The search strategy aims to find both published and unpublished studies in English language from inception of databases to current date. A three-step search strategy will be utilized in each component of this review. An initial limited search of MEDLINE and CINAHL will be undertaken followed by analysis of the text words contained in the title and abstract, and of the index terms used to describe article. A second search using all identified keywords and index terms will then be undertaken across all included databases.
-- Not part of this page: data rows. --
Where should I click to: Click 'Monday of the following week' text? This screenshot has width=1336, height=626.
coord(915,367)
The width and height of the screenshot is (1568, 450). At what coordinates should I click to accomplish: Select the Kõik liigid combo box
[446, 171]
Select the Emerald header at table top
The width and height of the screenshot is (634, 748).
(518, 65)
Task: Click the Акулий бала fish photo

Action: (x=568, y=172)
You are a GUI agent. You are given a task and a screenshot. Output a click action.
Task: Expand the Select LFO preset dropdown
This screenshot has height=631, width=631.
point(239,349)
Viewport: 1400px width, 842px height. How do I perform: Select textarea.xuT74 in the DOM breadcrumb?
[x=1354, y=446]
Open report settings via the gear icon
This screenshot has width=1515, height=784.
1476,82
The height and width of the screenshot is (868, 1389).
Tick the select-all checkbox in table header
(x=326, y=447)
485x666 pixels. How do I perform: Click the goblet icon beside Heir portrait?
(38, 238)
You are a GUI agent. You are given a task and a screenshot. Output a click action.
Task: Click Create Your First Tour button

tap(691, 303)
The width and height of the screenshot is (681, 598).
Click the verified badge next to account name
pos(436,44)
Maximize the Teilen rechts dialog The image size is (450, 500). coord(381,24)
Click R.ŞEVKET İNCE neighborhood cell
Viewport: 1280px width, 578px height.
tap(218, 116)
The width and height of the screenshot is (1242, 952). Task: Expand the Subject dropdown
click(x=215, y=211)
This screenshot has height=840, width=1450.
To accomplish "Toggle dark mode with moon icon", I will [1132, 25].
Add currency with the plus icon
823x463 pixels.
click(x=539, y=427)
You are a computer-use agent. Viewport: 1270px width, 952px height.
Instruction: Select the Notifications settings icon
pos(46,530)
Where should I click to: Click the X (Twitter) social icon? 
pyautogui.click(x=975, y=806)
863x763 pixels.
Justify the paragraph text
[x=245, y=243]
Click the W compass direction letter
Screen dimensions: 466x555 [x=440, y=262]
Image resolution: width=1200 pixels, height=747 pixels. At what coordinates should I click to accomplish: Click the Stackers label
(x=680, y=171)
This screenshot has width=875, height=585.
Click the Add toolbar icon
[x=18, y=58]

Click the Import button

Thirdly, the reference list of all identified reports and articles will be searched for additional studies.

The databases to be searched include, but are not limited to:

Medline, CINAHL, Embase, GlobalHealth, ASSIA, Sociological Abstracts, Ageline, Cochrane, AMED, Mednar and PsycInfo.

The search for unpublished studies will include, but are not exclusive to:

Institute for Safe Medication Practice, Canadian Institute for Health Information, Canadian Patient Safety Institute and the Canadian Health Services Research Foundation, Proquest.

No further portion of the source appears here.